It is uncertain exactly how well-informed Joyce was concerning Einstein’s theory. But the issue is not important; Joyce’s appropriation of relativity for ‘Finnegans Wake’ principally involves its fundamental concepts rather than precise details of the theory itself; indeed, these fundamental concepts are better suited to his intentions, rather than the details, by the very fact that they endorse, and reinforce, other themes present already throughout the text; and the creation of a new definition of time and space and of a subsequent new cosmogony was such an impressive feat of the imagination that Joyce could hardly avoid being struck by it; Joyce who, upon being asked whether he really believed in Giambattista Vico’s, (1668–1744), New Science’, had responded: ‘I don’t believe in any science, but my imagination grows when I read Vico as it doesn’t when I read Freud or Jung’.
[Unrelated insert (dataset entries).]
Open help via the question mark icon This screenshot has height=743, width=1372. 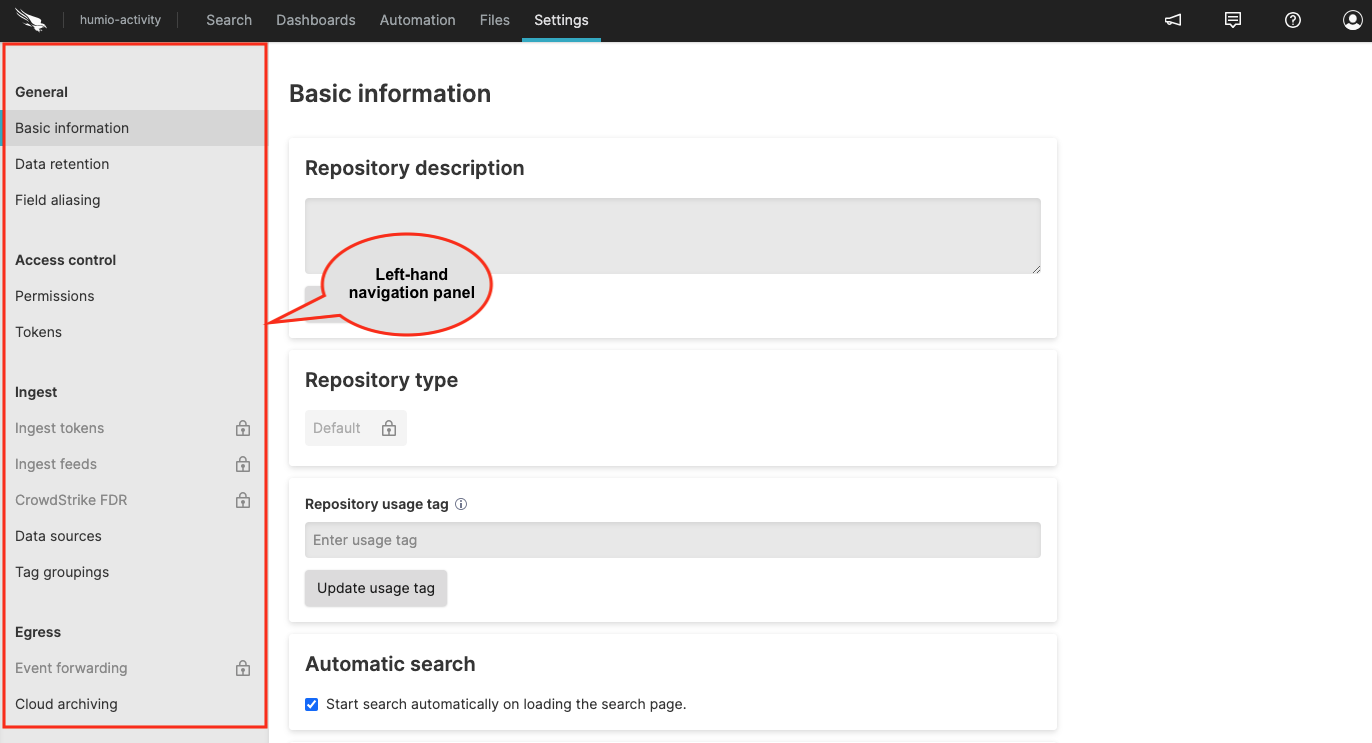[x=1292, y=20]
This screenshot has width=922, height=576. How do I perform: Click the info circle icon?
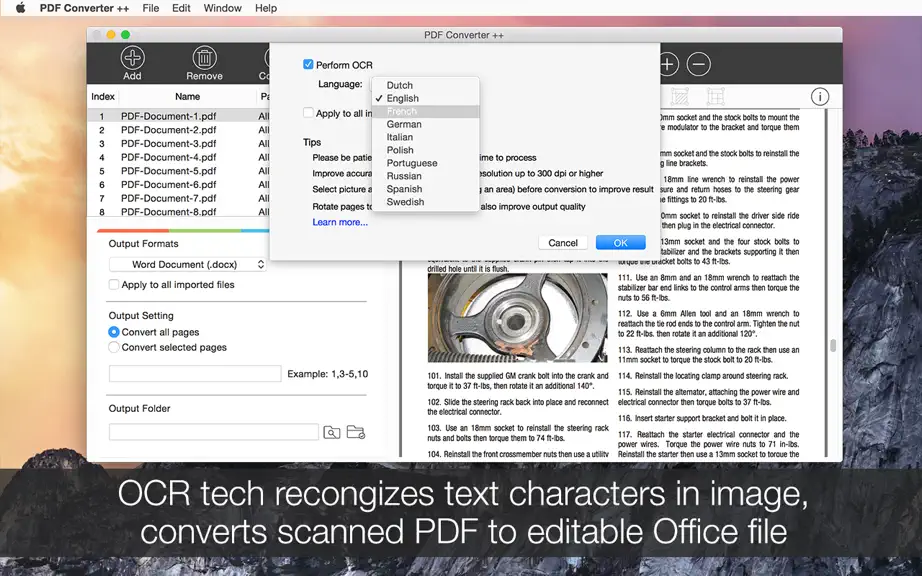click(820, 96)
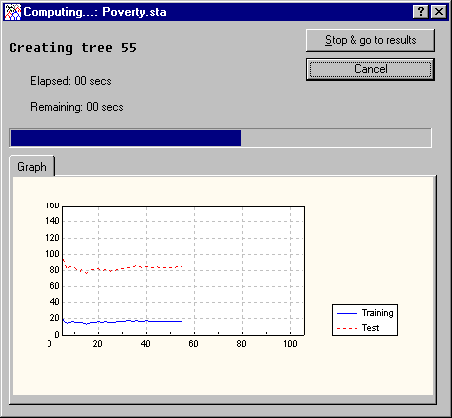Click the Elapsed time label

71,81

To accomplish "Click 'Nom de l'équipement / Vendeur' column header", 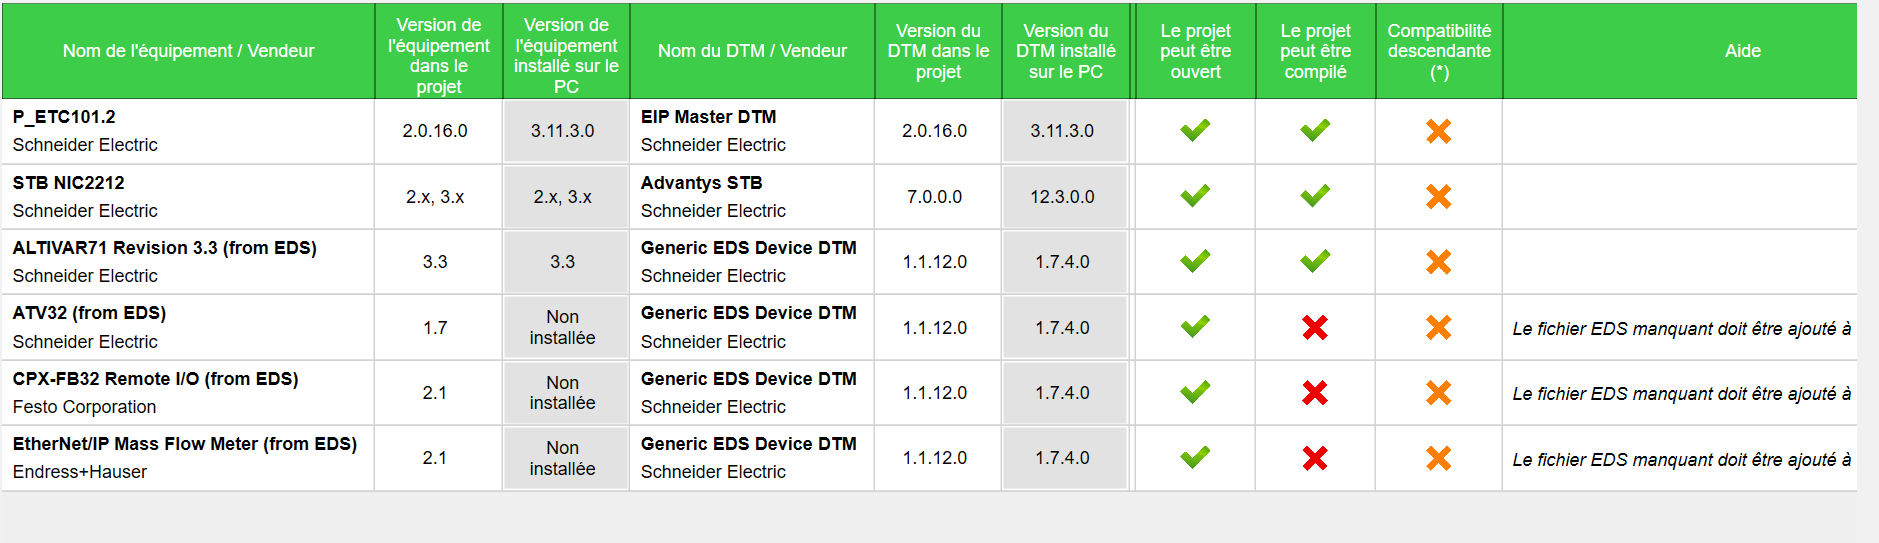I will click(x=188, y=51).
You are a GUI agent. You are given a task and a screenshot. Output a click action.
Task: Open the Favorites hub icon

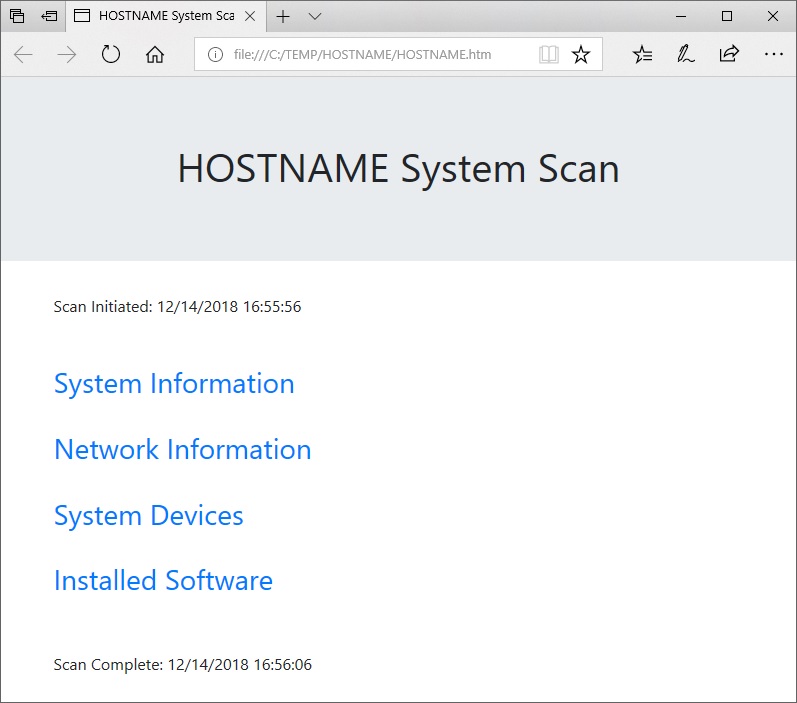642,54
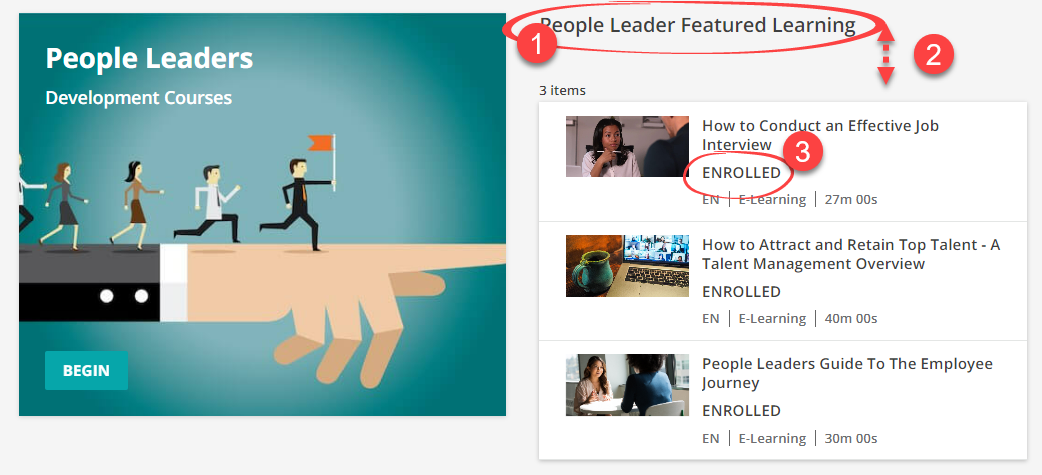Image resolution: width=1042 pixels, height=475 pixels.
Task: Click the People Leader Featured Learning heading
Action: click(697, 26)
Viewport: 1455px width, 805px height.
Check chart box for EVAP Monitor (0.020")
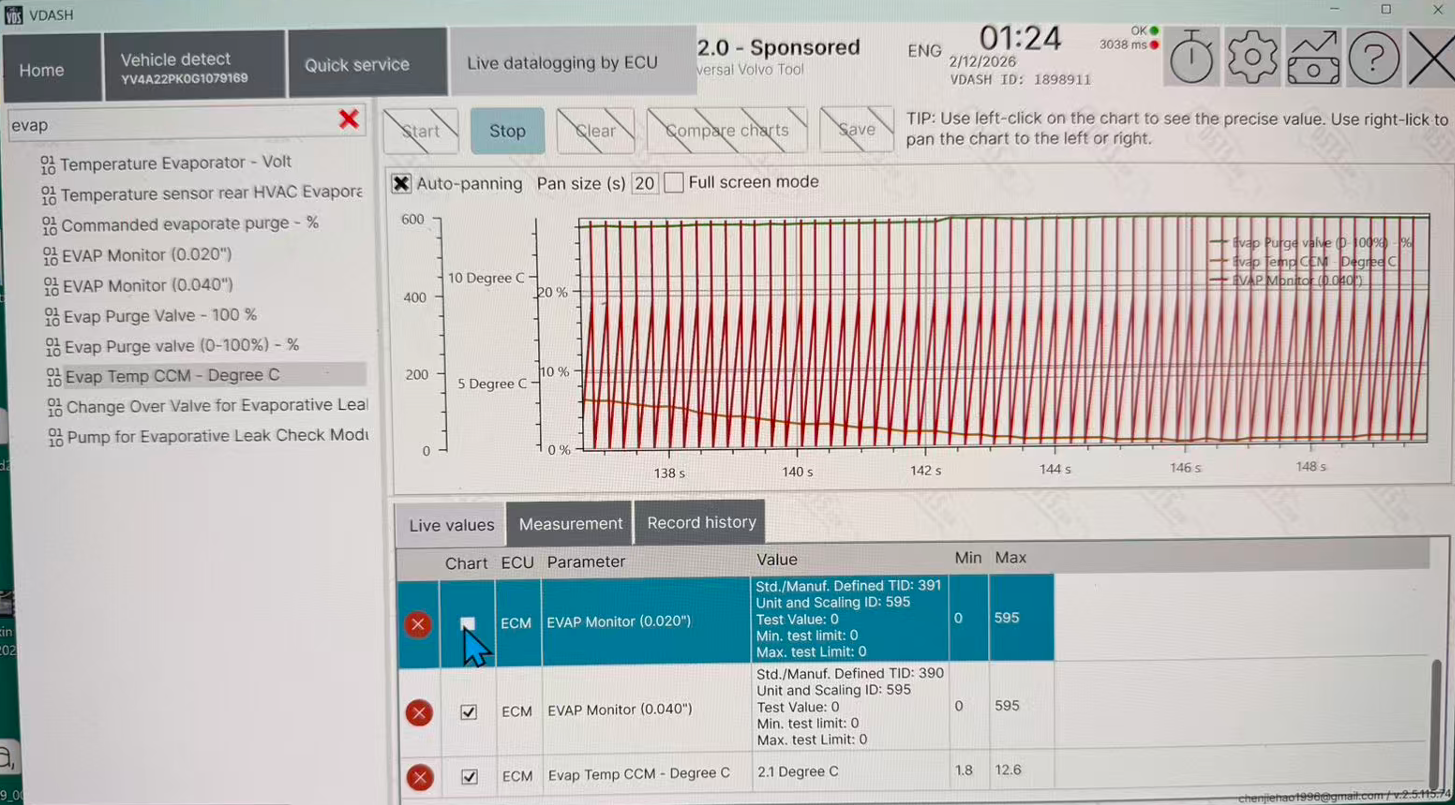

Vico’s ‘New Science’ was a significant influence upon ‘Finnegans Wake’; in it Vico presented a cyclical philosophy of history whereby civilization develops in a recurring cycle of three ages; and each age not only displays distinctive politic and social characteristics but also each one can be characterized by dominant literary or rhetorical devices or figures of language in which words are employed in anything but their literal sense:

1. The Divine Age

A combative and aggressive race of great strength and vigour occupy the divine age; they are much reliant upon metaphor, (a figure of speech whereby a word or phrase is attributed to an object or to an action and to which it cannot be literally applied), in order to compare, and thereby to comprehend, human and natural phenomena; a poetic era, one might say.

‘Sun over Southern Mountains’, 1902 , Jens Ferdinand Willumsen

‘The heavens themselves, the planets and this centre

Observe degree, priority and place,

Insisture, course, proportion, season, form,

Office and custom, in all line of order;

And therefore is the glorious planet Sol

In noble eminence enthroned and sphered

Amidst the other….. ‘

- William Shakespeare, Troilus and Cressida’

2. The Heroic Age

In the heroic age, metonymy (the substitution of the name of an attribute or adjunct for that of the thing meant, for example the crown for the monarch), and synecdoche, (a figure of speech in which a part is made to represent the whole or vice versa), bolster the development of feudal or monarchic institutions given concrete form through idealized figures.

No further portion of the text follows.